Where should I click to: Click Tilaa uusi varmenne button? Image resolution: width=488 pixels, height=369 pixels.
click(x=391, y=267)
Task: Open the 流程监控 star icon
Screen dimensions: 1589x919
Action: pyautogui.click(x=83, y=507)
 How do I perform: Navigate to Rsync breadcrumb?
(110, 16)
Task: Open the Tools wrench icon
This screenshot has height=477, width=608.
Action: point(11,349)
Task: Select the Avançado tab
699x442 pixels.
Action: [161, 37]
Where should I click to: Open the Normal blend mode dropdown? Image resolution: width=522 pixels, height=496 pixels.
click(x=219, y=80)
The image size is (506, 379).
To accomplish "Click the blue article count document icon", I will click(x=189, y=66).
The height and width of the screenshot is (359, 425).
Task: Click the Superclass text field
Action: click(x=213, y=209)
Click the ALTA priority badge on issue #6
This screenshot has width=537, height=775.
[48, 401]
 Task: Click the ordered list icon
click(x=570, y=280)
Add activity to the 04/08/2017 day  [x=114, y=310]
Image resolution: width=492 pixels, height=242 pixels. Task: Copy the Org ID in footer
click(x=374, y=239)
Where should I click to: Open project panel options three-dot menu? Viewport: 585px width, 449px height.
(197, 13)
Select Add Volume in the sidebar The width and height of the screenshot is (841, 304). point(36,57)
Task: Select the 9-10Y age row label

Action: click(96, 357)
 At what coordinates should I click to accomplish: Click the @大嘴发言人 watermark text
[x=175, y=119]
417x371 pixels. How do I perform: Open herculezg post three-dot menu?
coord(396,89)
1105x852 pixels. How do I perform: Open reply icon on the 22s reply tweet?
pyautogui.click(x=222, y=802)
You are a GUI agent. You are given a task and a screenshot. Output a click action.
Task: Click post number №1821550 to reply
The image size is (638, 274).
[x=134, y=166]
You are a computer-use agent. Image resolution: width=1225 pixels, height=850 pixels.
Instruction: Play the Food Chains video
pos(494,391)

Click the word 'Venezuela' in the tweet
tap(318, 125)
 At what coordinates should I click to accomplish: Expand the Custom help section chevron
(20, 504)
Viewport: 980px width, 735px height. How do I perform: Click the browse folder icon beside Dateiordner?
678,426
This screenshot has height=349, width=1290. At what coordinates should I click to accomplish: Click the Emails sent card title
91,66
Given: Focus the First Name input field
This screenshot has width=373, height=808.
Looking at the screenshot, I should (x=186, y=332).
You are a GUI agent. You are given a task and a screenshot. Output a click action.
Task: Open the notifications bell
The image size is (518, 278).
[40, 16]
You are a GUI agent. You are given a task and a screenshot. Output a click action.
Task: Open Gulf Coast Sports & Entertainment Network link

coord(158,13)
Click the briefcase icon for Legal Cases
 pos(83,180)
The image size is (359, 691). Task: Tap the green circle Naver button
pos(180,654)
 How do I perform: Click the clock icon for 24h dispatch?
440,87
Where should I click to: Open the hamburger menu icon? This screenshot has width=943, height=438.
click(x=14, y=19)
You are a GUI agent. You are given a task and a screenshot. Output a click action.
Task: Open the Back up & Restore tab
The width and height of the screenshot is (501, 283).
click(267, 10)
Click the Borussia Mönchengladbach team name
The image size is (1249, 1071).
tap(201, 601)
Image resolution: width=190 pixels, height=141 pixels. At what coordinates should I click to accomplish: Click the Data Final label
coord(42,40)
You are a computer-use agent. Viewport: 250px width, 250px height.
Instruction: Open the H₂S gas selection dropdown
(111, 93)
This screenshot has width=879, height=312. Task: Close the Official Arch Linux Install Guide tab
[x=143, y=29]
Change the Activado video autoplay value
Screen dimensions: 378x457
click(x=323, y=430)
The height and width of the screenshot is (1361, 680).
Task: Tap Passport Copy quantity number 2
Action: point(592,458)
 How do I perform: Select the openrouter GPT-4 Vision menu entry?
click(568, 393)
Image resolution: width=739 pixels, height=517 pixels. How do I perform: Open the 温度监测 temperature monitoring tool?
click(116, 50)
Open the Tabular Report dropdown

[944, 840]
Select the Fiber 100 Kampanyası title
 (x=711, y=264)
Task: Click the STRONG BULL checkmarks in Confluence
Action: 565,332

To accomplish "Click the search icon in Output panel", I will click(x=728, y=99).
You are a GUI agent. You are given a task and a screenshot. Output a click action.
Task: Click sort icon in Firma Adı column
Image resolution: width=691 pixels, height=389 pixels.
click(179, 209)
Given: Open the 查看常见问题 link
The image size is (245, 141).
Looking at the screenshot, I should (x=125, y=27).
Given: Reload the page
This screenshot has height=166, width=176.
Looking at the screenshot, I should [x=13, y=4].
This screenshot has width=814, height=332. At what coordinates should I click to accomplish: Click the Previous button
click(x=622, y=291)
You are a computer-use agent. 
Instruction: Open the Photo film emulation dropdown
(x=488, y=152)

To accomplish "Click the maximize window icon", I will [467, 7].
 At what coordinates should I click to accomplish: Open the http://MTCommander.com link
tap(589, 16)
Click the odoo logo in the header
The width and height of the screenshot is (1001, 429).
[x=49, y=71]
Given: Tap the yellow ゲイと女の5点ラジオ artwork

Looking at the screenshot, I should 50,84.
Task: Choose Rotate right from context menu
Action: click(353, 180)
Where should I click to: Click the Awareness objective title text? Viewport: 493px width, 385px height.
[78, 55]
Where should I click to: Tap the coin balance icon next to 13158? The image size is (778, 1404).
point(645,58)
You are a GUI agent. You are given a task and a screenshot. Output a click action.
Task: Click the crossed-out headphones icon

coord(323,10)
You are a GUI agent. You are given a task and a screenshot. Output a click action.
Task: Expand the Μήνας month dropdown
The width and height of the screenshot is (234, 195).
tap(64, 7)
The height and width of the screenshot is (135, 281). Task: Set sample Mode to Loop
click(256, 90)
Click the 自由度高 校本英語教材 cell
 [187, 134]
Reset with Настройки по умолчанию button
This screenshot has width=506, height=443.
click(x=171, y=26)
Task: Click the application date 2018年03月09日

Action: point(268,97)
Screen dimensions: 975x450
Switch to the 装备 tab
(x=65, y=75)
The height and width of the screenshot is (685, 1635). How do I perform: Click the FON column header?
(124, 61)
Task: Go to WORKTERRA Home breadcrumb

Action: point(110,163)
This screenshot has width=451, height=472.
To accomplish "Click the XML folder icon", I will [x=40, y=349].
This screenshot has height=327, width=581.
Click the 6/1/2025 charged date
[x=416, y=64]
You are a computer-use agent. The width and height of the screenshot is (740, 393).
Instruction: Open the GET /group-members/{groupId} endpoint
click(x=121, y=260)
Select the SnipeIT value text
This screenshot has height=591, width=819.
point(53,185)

* * * * * * *

- **What you are asked to do**: Give every entry back exactly as it was written above.

- **Task response**:
Where should I click to: Click Tilaa uusi varmenne button? Image resolution: width=488 pixels, height=369 pixels.
click(x=391, y=267)
Task: Open the 流程监控 star icon
Screen dimensions: 1589x919
Action: pyautogui.click(x=83, y=507)
 How do I perform: Navigate to Rsync breadcrumb?
(110, 16)
Task: Open the Tools wrench icon
This screenshot has height=477, width=608.
Action: point(11,349)
Task: Select the Avançado tab
699x442 pixels.
Action: [161, 37]
Where should I click to: Open the Normal blend mode dropdown? Image resolution: width=522 pixels, height=496 pixels.
click(x=219, y=80)
The image size is (506, 379).
To accomplish "Click the blue article count document icon", I will click(x=189, y=66).
The height and width of the screenshot is (359, 425).
Task: Click the Superclass text field
Action: click(x=213, y=209)
Click the ALTA priority badge on issue #6
This screenshot has width=537, height=775.
[48, 401]
 Task: Click the ordered list icon
click(x=570, y=280)
Add activity to the 04/08/2017 day  [x=114, y=310]
Image resolution: width=492 pixels, height=242 pixels. Task: Copy the Org ID in footer
click(x=374, y=239)
Where should I click to: Open project panel options three-dot menu? Viewport: 585px width, 449px height.
(197, 13)
Select Add Volume in the sidebar The width and height of the screenshot is (841, 304). point(36,57)
Task: Select the 9-10Y age row label

Action: click(96, 357)
 At what coordinates should I click to accomplish: Click the @大嘴发言人 watermark text
[x=175, y=119]
417x371 pixels. How do I perform: Open herculezg post three-dot menu?
coord(396,89)
1105x852 pixels. How do I perform: Open reply icon on the 22s reply tweet?
pyautogui.click(x=222, y=802)
You are a GUI agent. You are given a task and a screenshot. Output a click action.
Task: Click post number №1821550 to reply
The image size is (638, 274).
[x=134, y=166]
You are a computer-use agent. Image resolution: width=1225 pixels, height=850 pixels.
Instruction: Play the Food Chains video
pos(494,391)

Click the word 'Venezuela' in the tweet
tap(318, 125)
 At what coordinates should I click to accomplish: Expand the Custom help section chevron
(20, 504)
Viewport: 980px width, 735px height. How do I perform: Click the browse folder icon beside Dateiordner?
678,426
This screenshot has height=349, width=1290. At what coordinates should I click to accomplish: Click the Emails sent card title
91,66
Given: Focus the First Name input field
This screenshot has width=373, height=808.
Looking at the screenshot, I should (x=186, y=332).
You are a GUI agent. You are given a task and a screenshot. Output a click action.
Task: Open the notifications bell
The image size is (518, 278).
[40, 16]
You are a GUI agent. You are given a task and a screenshot. Output a click action.
Task: Open Gulf Coast Sports & Entertainment Network link

coord(158,13)
Click the briefcase icon for Legal Cases
 pos(83,180)
The image size is (359, 691). Task: Tap the green circle Naver button
pos(180,654)
 How do I perform: Click the clock icon for 24h dispatch?
440,87
Where should I click to: Open the hamburger menu icon? This screenshot has width=943, height=438.
click(x=14, y=19)
You are a GUI agent. You are given a task and a screenshot. Output a click action.
Task: Open the Back up & Restore tab
The width and height of the screenshot is (501, 283).
click(267, 10)
Click the Borussia Mönchengladbach team name
The image size is (1249, 1071).
tap(201, 601)
Image resolution: width=190 pixels, height=141 pixels. At what coordinates should I click to accomplish: Click the Data Final label
coord(42,40)
You are a computer-use agent. Viewport: 250px width, 250px height.
Instruction: Open the H₂S gas selection dropdown
(111, 93)
This screenshot has width=879, height=312. Task: Close the Official Arch Linux Install Guide tab
[x=143, y=29]
Change the Activado video autoplay value
Screen dimensions: 378x457
click(x=323, y=430)
The height and width of the screenshot is (1361, 680).
Task: Tap Passport Copy quantity number 2
Action: point(592,458)
 How do I perform: Select the openrouter GPT-4 Vision menu entry?
click(568, 393)
Image resolution: width=739 pixels, height=517 pixels. How do I perform: Open the 温度监测 temperature monitoring tool?
click(116, 50)
Open the Tabular Report dropdown

[944, 840]
Select the Fiber 100 Kampanyası title
 (x=711, y=264)
Task: Click the STRONG BULL checkmarks in Confluence
Action: 565,332

To accomplish "Click the search icon in Output panel", I will click(x=728, y=99).
You are a GUI agent. You are given a task and a screenshot. Output a click action.
Task: Click sort icon in Firma Adı column
Image resolution: width=691 pixels, height=389 pixels.
click(179, 209)
Given: Open the 查看常见问题 link
The image size is (245, 141).
Looking at the screenshot, I should (x=125, y=27).
Given: Reload the page
This screenshot has height=166, width=176.
Looking at the screenshot, I should [x=13, y=4].
This screenshot has width=814, height=332. At what coordinates should I click to accomplish: Click the Previous button
click(x=622, y=291)
You are a computer-use agent. 
Instruction: Open the Photo film emulation dropdown
(x=488, y=152)

To accomplish "Click the maximize window icon", I will [467, 7].
 At what coordinates should I click to accomplish: Open the http://MTCommander.com link
tap(589, 16)
Click the odoo logo in the header
The width and height of the screenshot is (1001, 429).
[x=49, y=71]
Given: Tap the yellow ゲイと女の5点ラジオ artwork

Looking at the screenshot, I should 50,84.
Task: Choose Rotate right from context menu
Action: click(353, 180)
Where should I click to: Click the Awareness objective title text? Viewport: 493px width, 385px height.
[78, 55]
Where should I click to: Tap the coin balance icon next to 13158? The image size is (778, 1404).
point(645,58)
You are a GUI agent. You are given a task and a screenshot. Output a click action.
Task: Click the crossed-out headphones icon

coord(323,10)
You are a GUI agent. You are given a task and a screenshot. Output a click action.
Task: Expand the Μήνας month dropdown
The width and height of the screenshot is (234, 195).
tap(64, 7)
The height and width of the screenshot is (135, 281). Task: Set sample Mode to Loop
click(256, 90)
Click the 自由度高 校本英語教材 cell
 [187, 134]
Reset with Настройки по умолчанию button
This screenshot has width=506, height=443.
click(x=171, y=26)
Task: Click the application date 2018年03月09日

Action: point(268,97)
Screen dimensions: 975x450
Switch to the 装备 tab
(x=65, y=75)
The height and width of the screenshot is (685, 1635). How do I perform: Click the FON column header?
(124, 61)
Task: Go to WORKTERRA Home breadcrumb

Action: point(110,163)
This screenshot has width=451, height=472.
To accomplish "Click the XML folder icon", I will [x=40, y=349].
This screenshot has height=327, width=581.
Click the 6/1/2025 charged date
[x=416, y=64]
You are a computer-use agent. The width and height of the screenshot is (740, 393).
Instruction: Open the GET /group-members/{groupId} endpoint
click(x=121, y=260)
Select the SnipeIT value text
This screenshot has height=591, width=819.
point(53,185)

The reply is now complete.